All of this is done in the name of “confrontation.” Yet, it need not be. “Generally speaking, the Confrontation Clause guarantees an opportunity for effective cross-examination, not cross-examination that is effective in whatever way, and to whatever extent, the defense might wish.” Delaware v. Fensterer, 474 U. S._(106 SC 292, 295, 88 LE2d 15) (1985).

I would not inflate the concept of “confrontation” to admit of an inquisitorial scrutiny into private concerns that long have been shielded by the statutory law of our state. See OCGA § 24-9-21. Accord Tiller v. State, 159 Ga. App. 557 (1) (284 SE2d 63) (1981).

I am authorized to state that Chief Justice Marshall and Justice Smith join in this special concurrence.

Dissent

Gregory, Justice,

dissenting.

In my view the defendant will be denied the right of confrontation under the majority opinion. The witness will be allowed to give testimony identifying the defendant as the perpetrator of the crime, but the defendant will be denied what might prove to be critical cross-examination of the witness on that subject because the area he wishes to explore is shrouded in secrecy by the psychiatrist-patient privilege. A defendant must be afforded the right to confront the witnesses against him. At the same time there is a very great need in our society for protection of communications between psychiatrists and patients. There is a way to preserve both and I would follow that way here.
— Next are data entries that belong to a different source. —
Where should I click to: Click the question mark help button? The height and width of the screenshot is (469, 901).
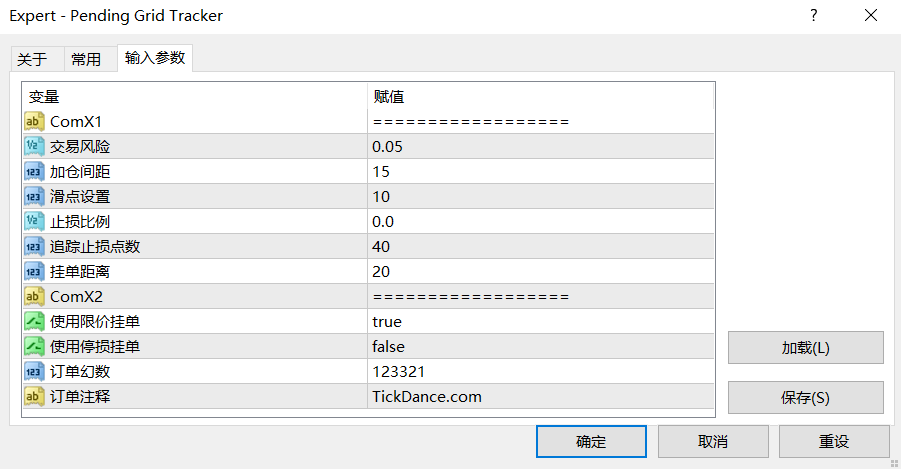pos(814,15)
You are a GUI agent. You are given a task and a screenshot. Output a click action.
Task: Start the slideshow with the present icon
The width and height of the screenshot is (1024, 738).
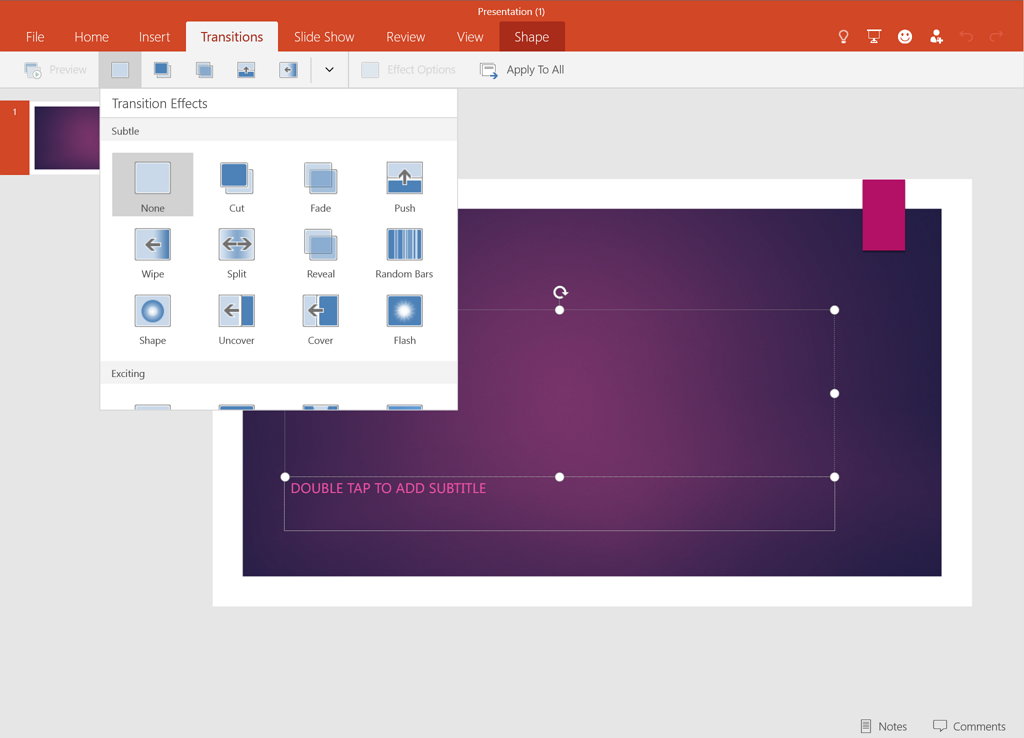[874, 36]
Where a witness testifies on direct examination about a given subject, but on cross-examination refuses to be further examined on that same subject, claiming his constitutional privilege against self-incrimination, the proper remedy is for the court to strike that witness’ direct testimony on the given subject. Smith v. State, 225 Ga. 328 (7) (168 SE2d 587) (1969); Emmett v. State, 232 Ga. 110 (1) (205 SE2d 231) (1974); Rasnake v. State, 164 Ga. App. 765 (2) (298 SE2d 42) (1982); United States v. Cardillo, 316 F2d 606, 610 (2nd Cir.[*363] 1963). While this case does not involve a constitutional privilege, it nonetheless involves a privilege which I consider essential to the proper rendering of psychiatric treatment. Thus, I would follow the rule used in cases of the privilfege against self-incrimination. The witness will be protected in that the privilege will prevent exposure of the confidential information. At the same time the defendant on trial will be protected in his right to be confronted by the witnesses against him because direct testimony which cannot be cross-examined due to the privilege will be eliminated.

Decided October 29, 1986. Axam & Altman, Robert Altman, for appellant. Lewis R. Slaton, District Attorney, H. Allen Moye, Assistant District Attorney, Michael J. Bowers, Attorney General, for appellee.
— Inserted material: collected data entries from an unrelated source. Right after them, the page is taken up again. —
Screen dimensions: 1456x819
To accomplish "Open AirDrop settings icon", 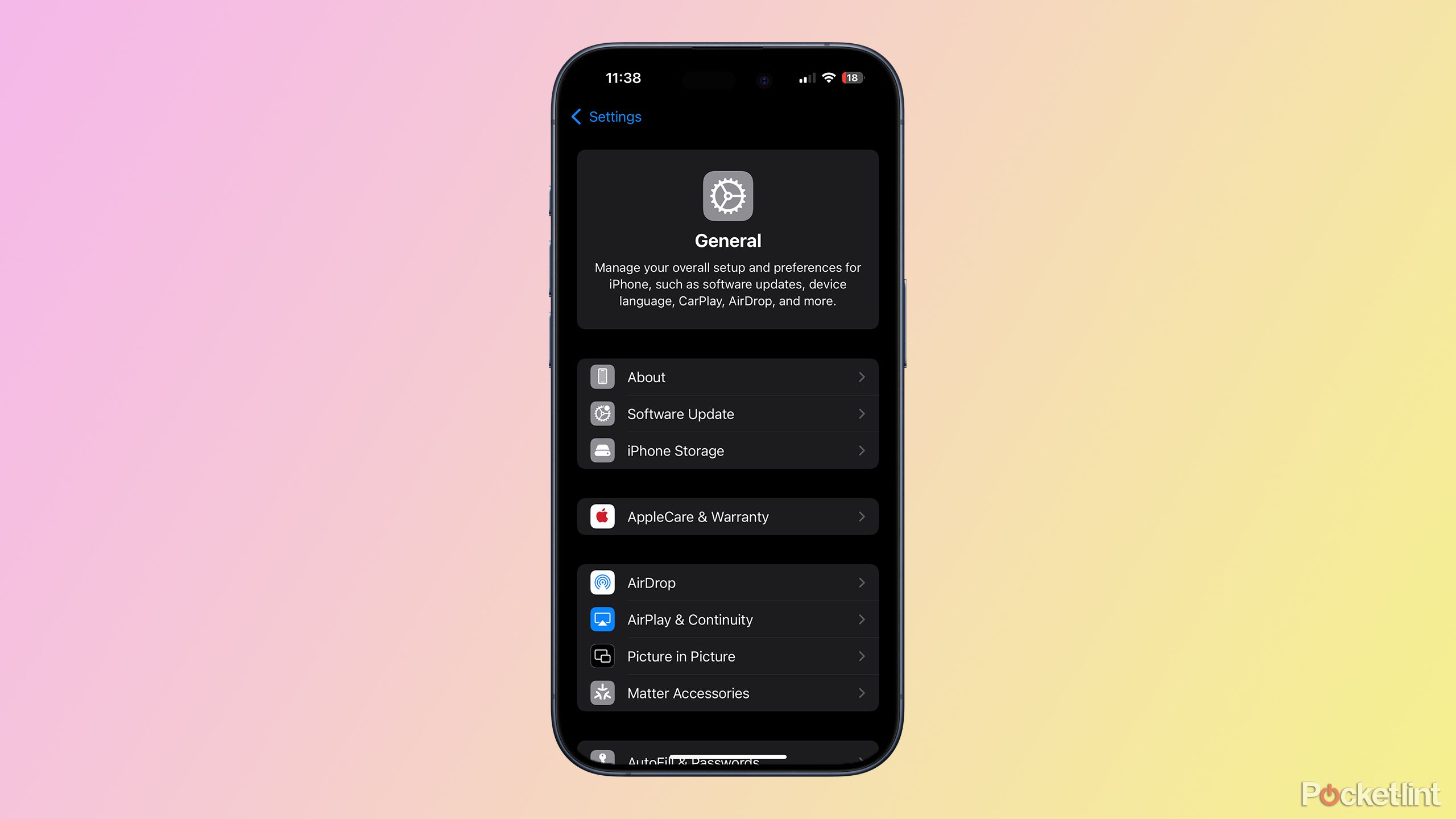I will [x=601, y=582].
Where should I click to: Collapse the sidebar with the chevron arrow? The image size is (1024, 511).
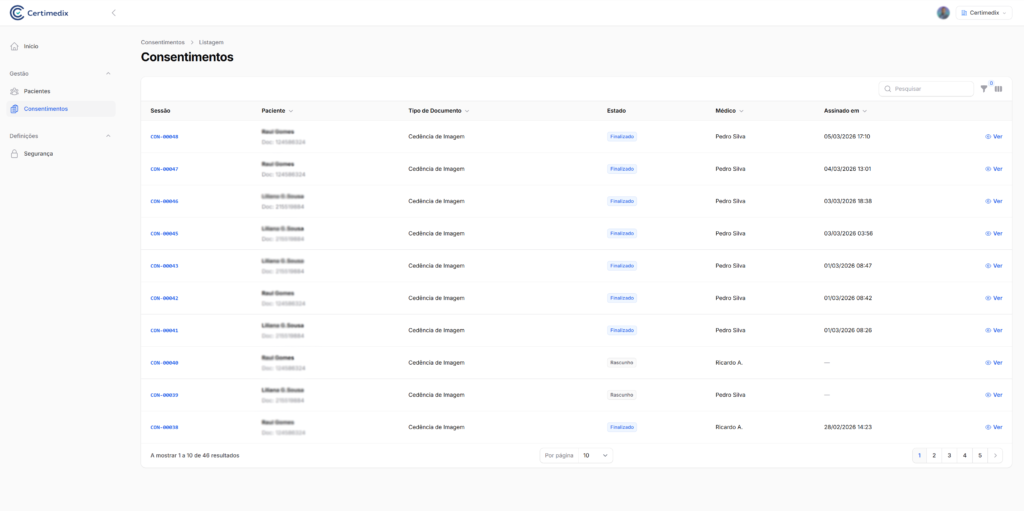pyautogui.click(x=113, y=13)
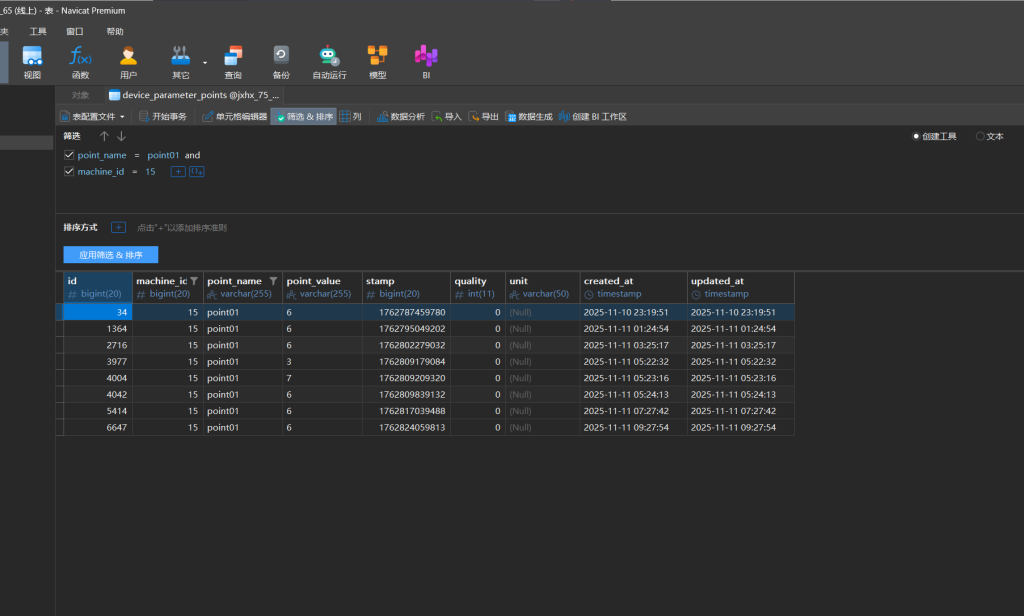Add a sort criterion with plus button
Image resolution: width=1024 pixels, height=616 pixels.
[118, 227]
I recognize the cases cited above would not follow the rule for eliminating direct testimony where the matter as to which the privilege is claimed is collateral only. But here the matter goes to the heart of the case and bears directly on the identification testimony given by the witness upon which the State’s case must stand or fall.
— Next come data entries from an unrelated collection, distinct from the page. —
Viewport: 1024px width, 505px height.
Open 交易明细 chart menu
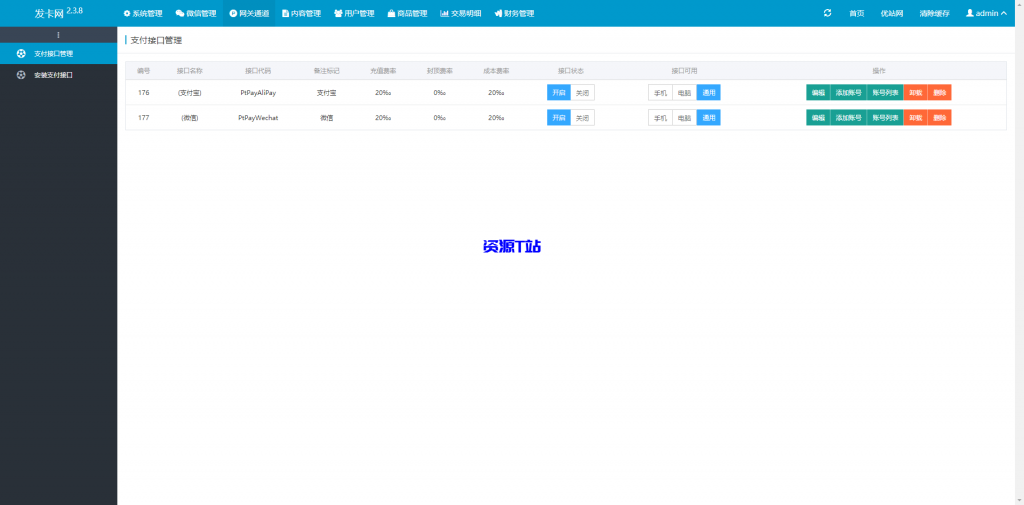tap(460, 14)
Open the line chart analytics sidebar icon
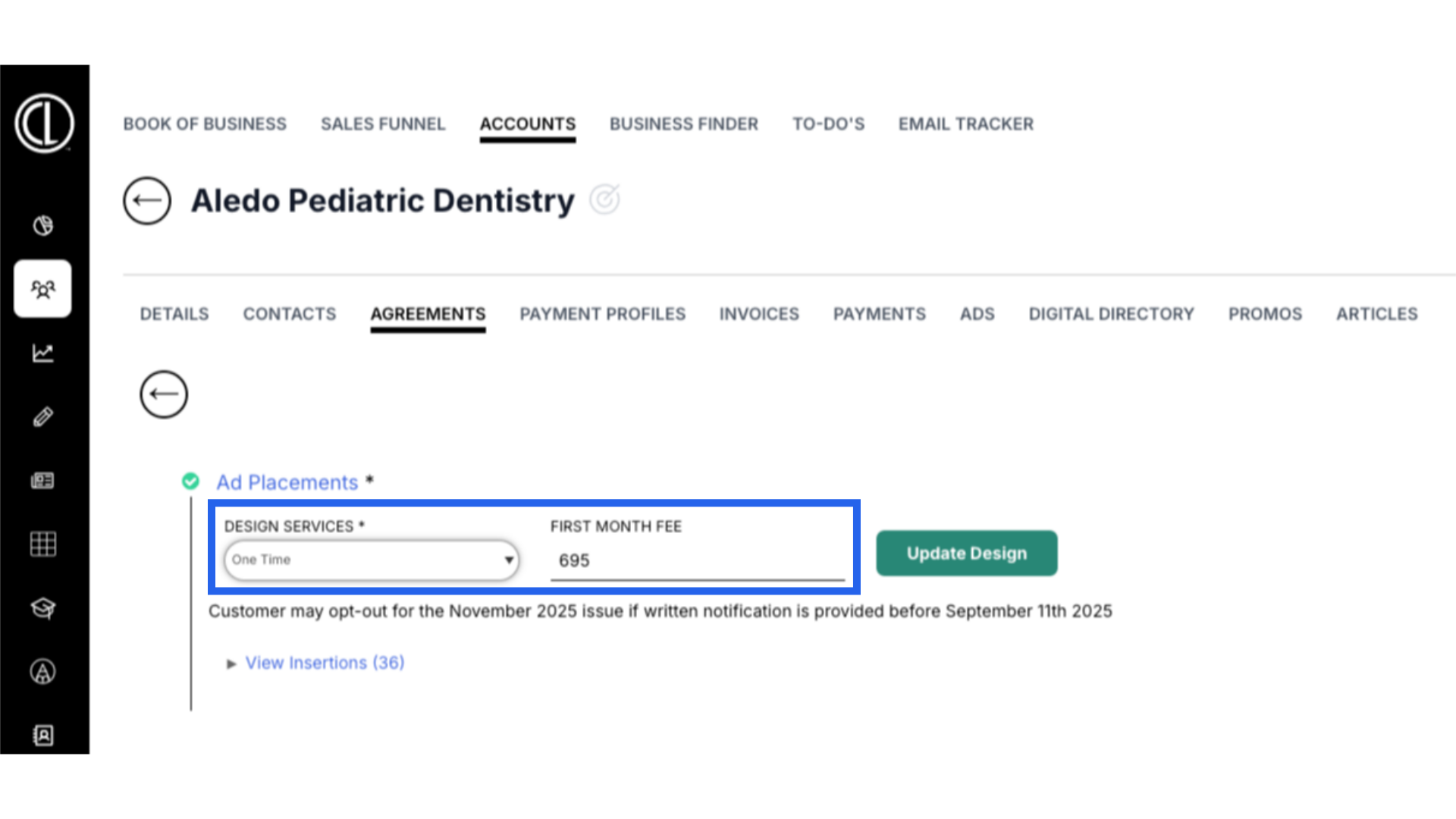This screenshot has height=819, width=1456. point(43,353)
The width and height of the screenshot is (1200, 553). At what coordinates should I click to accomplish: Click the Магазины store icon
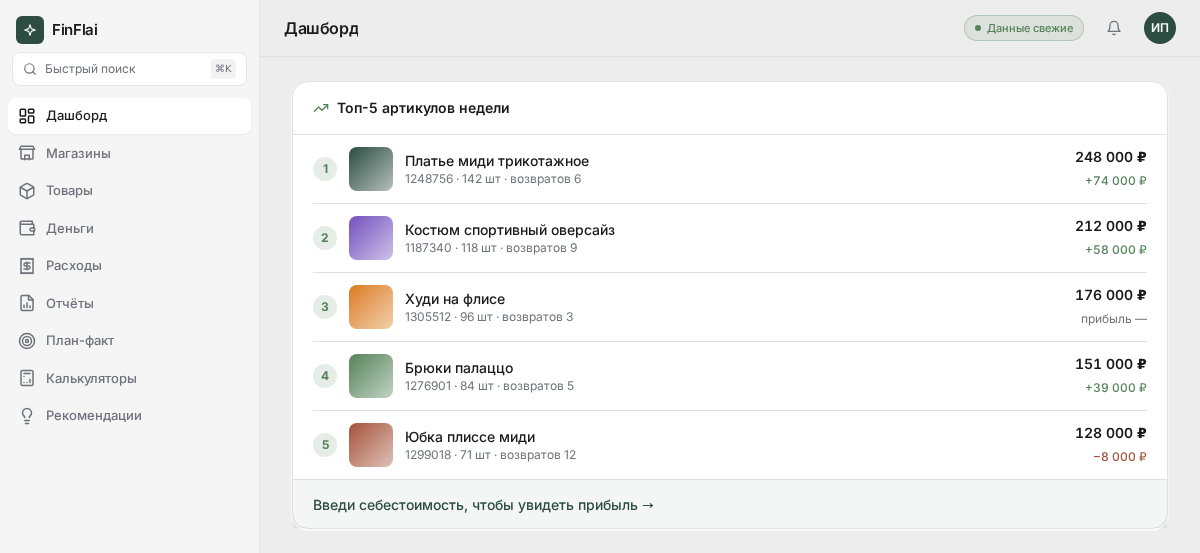point(27,153)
It is also necessary to provide further limitations on the application of the rule to the psychiatrist-patient privilege. If a witness claims the right against self-incrimination there is a way around the privilege by granting immunity from prosecution to the witness. That safety valve is missing in psychiatrist-patient privilege cases. Therefore, the trial judge should conduct an in-camera investigation into the privileged communications to allow disclosure of all relevant information not specifically objected to by the witness. Beyond that, I would afford the privilege but strike the direct testimony.